** Opening DATA RECORDS block **

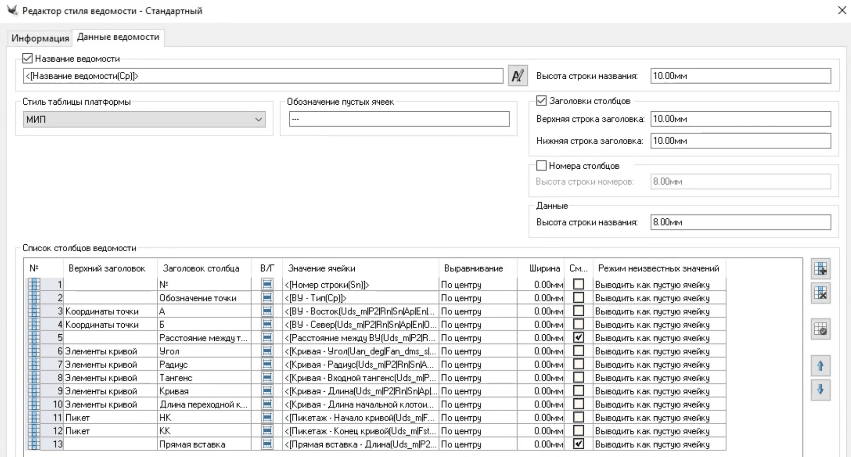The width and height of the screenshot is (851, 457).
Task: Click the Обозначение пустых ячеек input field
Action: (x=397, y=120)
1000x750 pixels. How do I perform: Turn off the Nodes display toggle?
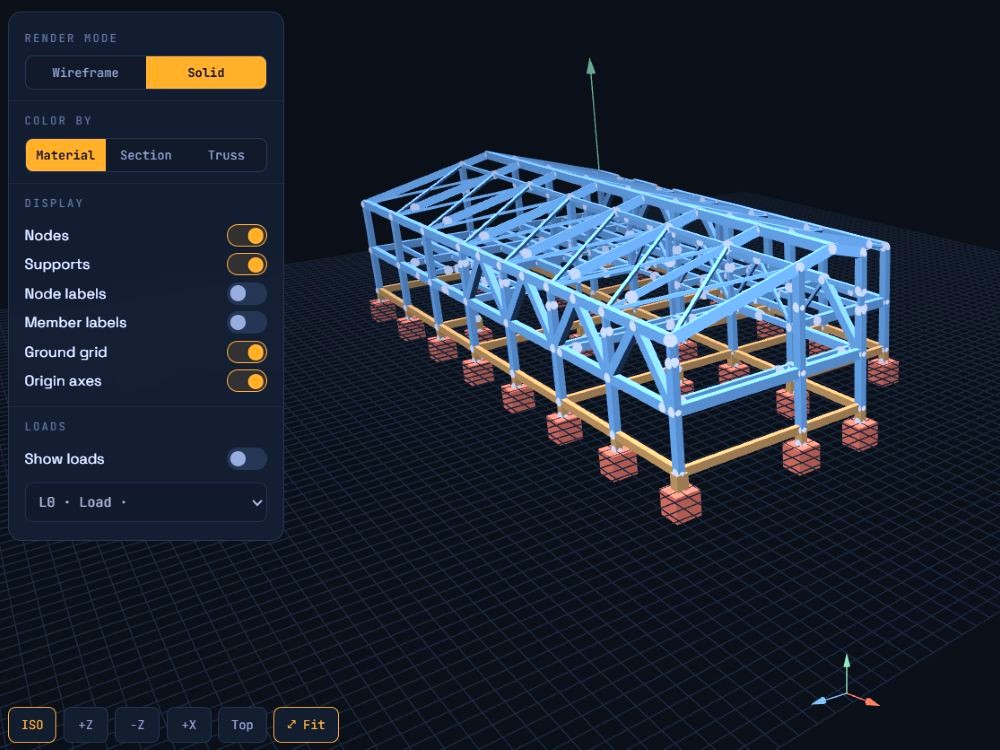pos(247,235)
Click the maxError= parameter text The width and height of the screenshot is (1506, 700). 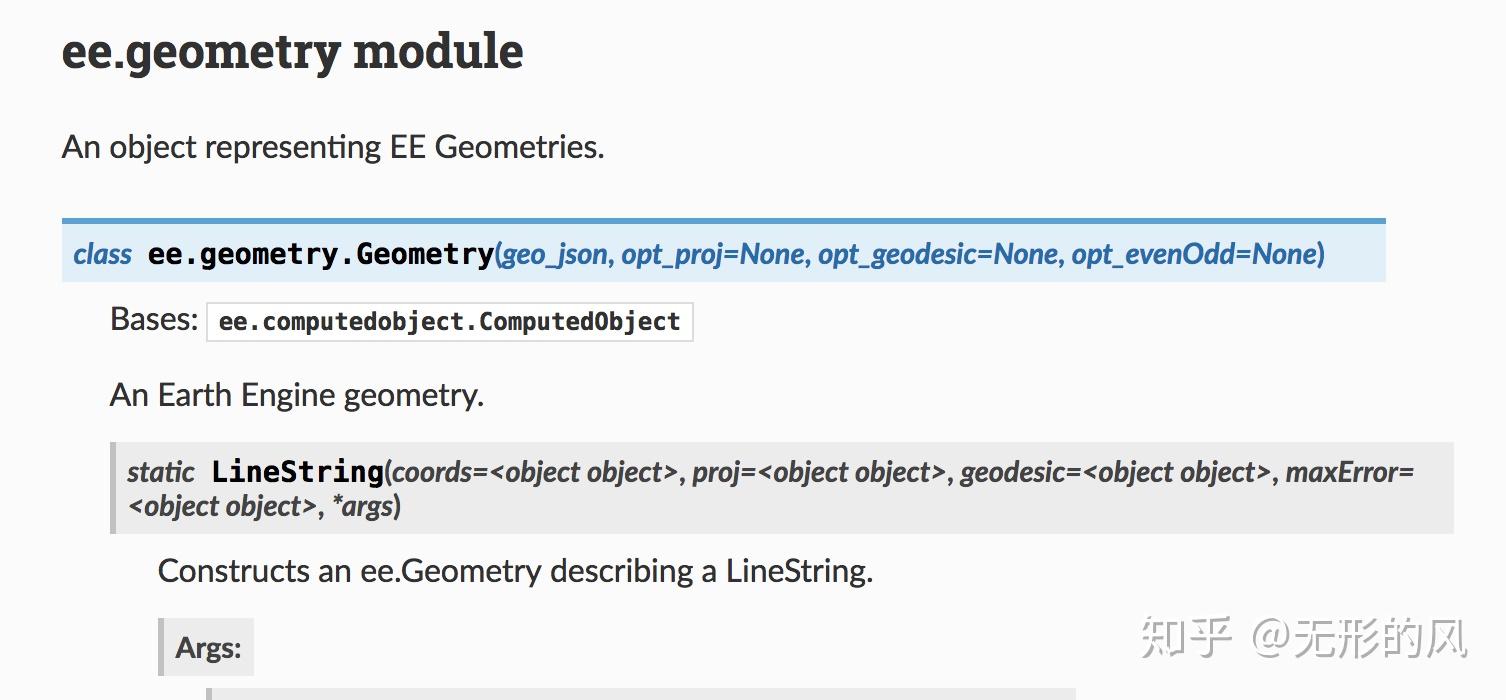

** Closing DATA RECORDS block **

* PROBLEM DESCRIPTION *
Please print the span that begins at the line holding "1000x750 pixels. How" and ends at the last line of the data, both ends included, with no pictures.

* ANSWER *
1000x750 pixels. How do I perform: Turn off the Nodes display toggle?
pos(247,235)
Click the maxError= parameter text The width and height of the screenshot is (1506, 700). 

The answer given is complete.